The extent of post-release use of software affects the number of faults, thus biasing quality metrics and adversely affecting associated decisions. The proprietary nature of usage data limited deeper exploration of this subject in the past.

Objective

To determine how software faults and software use are related and how, based on that, an accurate quality measure can be designed.

Method

Via Google Analytics we measure new users, usage intensity, usage frequency, exceptions, and release date and duration for complex proprietary mobile applications for Android and iOS. We utilize Bayesian Network and Random Forest models to explain the interrelationships and to derive the usage independent release quality measure. To increase external validity, we also investigate the interrelationship among various code complexity measures, usage (downloads), and number of issues for 520 NPM packages. We derived a usage-independent quality measure from these analyses, and applied it on 4430 popular NPM packages to construct timelines for comparing the perceived quality (number of issues) and our derived measure of quality during the lifetime of these packages.

Results

We found the number of new users to be the primary factor determining the number of exceptions, and found no direct link between the intensity and frequency of software usage and software faults.
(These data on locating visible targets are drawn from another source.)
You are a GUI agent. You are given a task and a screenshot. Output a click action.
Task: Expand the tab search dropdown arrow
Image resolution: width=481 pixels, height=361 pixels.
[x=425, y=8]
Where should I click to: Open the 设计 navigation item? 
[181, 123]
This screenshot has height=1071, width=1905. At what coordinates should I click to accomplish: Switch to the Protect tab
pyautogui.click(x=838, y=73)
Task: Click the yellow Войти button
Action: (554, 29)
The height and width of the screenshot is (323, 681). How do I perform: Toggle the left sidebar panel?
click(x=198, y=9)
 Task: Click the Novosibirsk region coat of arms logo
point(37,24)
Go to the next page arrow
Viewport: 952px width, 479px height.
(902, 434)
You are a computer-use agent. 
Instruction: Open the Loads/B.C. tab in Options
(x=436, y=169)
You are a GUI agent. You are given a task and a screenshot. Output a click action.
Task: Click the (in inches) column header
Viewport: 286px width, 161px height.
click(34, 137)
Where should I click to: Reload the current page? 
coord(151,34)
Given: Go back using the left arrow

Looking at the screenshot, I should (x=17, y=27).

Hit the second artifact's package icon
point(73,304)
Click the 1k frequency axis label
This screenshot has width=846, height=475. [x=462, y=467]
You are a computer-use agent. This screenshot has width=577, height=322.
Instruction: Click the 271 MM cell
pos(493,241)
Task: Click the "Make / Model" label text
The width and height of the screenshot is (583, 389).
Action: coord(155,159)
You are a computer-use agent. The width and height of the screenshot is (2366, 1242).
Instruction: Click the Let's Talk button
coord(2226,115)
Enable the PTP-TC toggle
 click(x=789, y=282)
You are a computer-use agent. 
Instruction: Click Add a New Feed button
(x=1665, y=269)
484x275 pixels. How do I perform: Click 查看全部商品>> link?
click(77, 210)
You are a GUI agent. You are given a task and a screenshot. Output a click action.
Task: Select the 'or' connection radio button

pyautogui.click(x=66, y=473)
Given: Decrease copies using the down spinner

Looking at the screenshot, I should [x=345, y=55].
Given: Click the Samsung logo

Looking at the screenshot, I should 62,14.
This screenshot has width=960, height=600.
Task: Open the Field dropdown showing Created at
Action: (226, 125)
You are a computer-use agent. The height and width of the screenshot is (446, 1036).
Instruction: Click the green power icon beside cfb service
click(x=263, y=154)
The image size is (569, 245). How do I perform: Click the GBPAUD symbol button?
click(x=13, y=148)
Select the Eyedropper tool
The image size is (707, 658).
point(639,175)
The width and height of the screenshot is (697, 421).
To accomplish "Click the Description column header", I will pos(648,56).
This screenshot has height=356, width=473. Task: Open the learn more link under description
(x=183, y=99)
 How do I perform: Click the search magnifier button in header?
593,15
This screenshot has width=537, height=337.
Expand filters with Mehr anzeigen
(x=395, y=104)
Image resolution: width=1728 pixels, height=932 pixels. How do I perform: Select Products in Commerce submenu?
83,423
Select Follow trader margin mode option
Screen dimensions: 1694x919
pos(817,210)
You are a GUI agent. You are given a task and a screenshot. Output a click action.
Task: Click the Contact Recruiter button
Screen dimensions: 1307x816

Crashes increased with the power of 1.02-1.04 of new user for the Android app and power of 1.6 for the iOS app. Release quality expressed as crashes per user was independent of other usage-related predictors, thus serving as a usage independent measure of software quality. Usage also affected quality in NPM, where downloads were strongly associated with numbers of issues, even after taking the other code complexity measures into consideration. Unlike in mobile case where exceptions per user decrease over time, for 45.8% of the NPM packages the number of issues per download increase.

Conclusions

We expect our result and our proposed quality measure will help gauge release quality of a software more accurately and inspire further research in this area.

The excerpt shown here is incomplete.